I first turned our attention to L5 laminectomy, bilateral S1 laminotomy and posterior spinal fusion. I first placed L5, S1 screws through Paramedian incisions, open Wiltse approach and dissection, under biplanar fluoroscopy navigation and monitoring (Nuvasive 7.5mmx45mm for S1, 7.5mmx50mm for L5). Next, I used fluoroscopy to plan the incision and confirm the right level. A 2.5-cm longitudinal incision was made approximal 4 cm off midline to the right side, centered over the L5/S1 disc space on lateral fluoroscopy view. After fascia incision, paramedian approach and dissection was carried under direct visualization for exposure of the L5/S1 interlaminar space. A Mcculloch retractor was placed, and under direct visualization, L5 laminectomy, bilateral S1 laminotomy was done with high-speed drill, 2-mm micro-Kerrison. Contralateral S1 laminotomy (left side) was done with “over-the-top” technique under direct visualization. Next, L5/S1 endplate osteotomy was also done for resection of endplate osteophytes. L5 pars was also drilled and resected for Smith-Petersen osteotomy (posterior column), to fully mobilize the L5-S1 motion segment.
Next, right L5/S1 foraminotomy was done with posterolateral approach, by docking the McCulloch retractor on the right L5 pars. After identifying the right L5/S1 foramen, right L5/S1 posterolateral foraminotomy was done by undercutting the right L5 pars and by undercutting the right S1 superior facet under direct visualization. Next, with osteotome, I did contralateral L5/S1facet decortication for posterior facet fusion with local bone autograft.

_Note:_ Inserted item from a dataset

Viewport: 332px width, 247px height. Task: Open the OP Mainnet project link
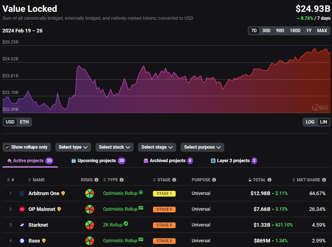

Next, I turned my attention to L5-S1 anterior interbody fusion with retro-peritoneal approach with a separate lateral incision approximately 6cm off midline to the right side. Through a postero-lateral, extra-foraminal retro-peritoneal approach, layer by layer dissection was carried to expose the right L5/S1 extra-foraminal space. Next, right S1 superior facet was drilled with high-speed drill under direct visualization, right exiting L5 nerve root, right S1 traversing nerve root, and right S1 pedicle were identified and visualized. Next, while protecting the above exiting and traversing nerve roots, the a small McCulloch retractor blade was advance into the L5/S1 disc space. A thorough L5/S1 discectomy was done with different sized curettes and disc shavers, under direct visualization, care was used not to violate either endplate. Anterior-column osteotomy was done for resection of bridging osteophytes, anterior longitudinal ligament (ALL) was also released (anterior column) under direct visualization and fluoroscopic guidance. Next, after copious irrigation of the disc space, under direct visualization and fluoroscopy monitoring, the above stated titanium expandable interbody cage (Nuvasive MLX) was placed into the prepared L5/S1 disc space, and expanded to final anterior height of 12 mm and large footprint (34mmx24mm) with 12-degree lordosis. The interbody cage was then packed with DBM allograft, local bone autograft, iliac crest bone graft (obtained from right PSIS through an open approach), as well as an extra-small INFUSE sponge. Fluoroscopy confirmed good position of the interbody cage, good restoration of disc height, reduction of spondylolisthesis and increase in lordosis. The incision was irrigated with copious normal saline and closed in layers.
Next, I placed 30 mm in length titanium rods and connected the L5, S1 pedicle screws bilaterally, and before locking the final construct with set screws, compression was done between L5-S1 pedicle screws under direct visualization, to lock in the interbody cage, to increase lumbar lordosis.